● **DESCRIPTION OF THE TASK**: Find each line in the material that contains the word "This", and copy every such line.

● ● ● ● ●

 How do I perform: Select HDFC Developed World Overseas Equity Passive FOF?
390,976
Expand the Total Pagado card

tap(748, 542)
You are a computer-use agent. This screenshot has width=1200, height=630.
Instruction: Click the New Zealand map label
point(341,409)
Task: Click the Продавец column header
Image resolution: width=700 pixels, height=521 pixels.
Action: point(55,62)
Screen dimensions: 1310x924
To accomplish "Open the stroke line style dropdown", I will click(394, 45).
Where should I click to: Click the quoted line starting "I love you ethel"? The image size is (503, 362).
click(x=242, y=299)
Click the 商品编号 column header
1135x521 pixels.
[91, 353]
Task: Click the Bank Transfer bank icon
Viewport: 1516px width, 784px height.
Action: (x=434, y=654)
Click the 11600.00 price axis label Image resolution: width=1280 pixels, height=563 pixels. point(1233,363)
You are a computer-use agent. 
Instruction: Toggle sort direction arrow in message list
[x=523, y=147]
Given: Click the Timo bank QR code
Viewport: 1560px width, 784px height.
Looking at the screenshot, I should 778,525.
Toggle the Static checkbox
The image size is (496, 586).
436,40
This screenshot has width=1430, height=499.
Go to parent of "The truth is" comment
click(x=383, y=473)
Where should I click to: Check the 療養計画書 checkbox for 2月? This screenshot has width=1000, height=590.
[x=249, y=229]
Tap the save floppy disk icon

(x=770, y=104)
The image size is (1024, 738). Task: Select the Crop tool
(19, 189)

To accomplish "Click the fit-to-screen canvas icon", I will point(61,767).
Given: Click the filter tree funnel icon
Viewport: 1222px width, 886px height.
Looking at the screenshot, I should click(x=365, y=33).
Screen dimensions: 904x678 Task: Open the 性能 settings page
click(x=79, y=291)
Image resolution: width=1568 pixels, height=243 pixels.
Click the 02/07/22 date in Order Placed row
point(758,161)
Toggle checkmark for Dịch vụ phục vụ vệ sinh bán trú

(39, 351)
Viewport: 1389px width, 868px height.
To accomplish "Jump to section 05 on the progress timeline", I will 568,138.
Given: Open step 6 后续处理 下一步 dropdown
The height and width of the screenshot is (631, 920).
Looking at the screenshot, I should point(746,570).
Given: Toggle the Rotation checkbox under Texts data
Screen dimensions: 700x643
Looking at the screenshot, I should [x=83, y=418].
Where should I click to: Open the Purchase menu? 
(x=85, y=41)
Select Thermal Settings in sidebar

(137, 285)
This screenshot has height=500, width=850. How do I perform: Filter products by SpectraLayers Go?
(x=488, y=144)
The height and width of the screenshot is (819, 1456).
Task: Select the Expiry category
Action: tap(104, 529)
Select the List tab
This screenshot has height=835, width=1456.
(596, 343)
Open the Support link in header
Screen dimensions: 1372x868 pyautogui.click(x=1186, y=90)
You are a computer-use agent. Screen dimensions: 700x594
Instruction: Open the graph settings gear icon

● ● ● ● ●

● **CORRECT OUTPUT**:
You are a computer-use agent. This screenshot has width=1200, height=630.
This screenshot has width=1430, height=499.
Where should I click to: Check the 療養計画書 checkbox for 2月? This screenshot has width=1000, height=590.
This screenshot has height=500, width=850. How do I perform: Filter products by SpectraLayers Go?
This screenshot has height=835, width=1456.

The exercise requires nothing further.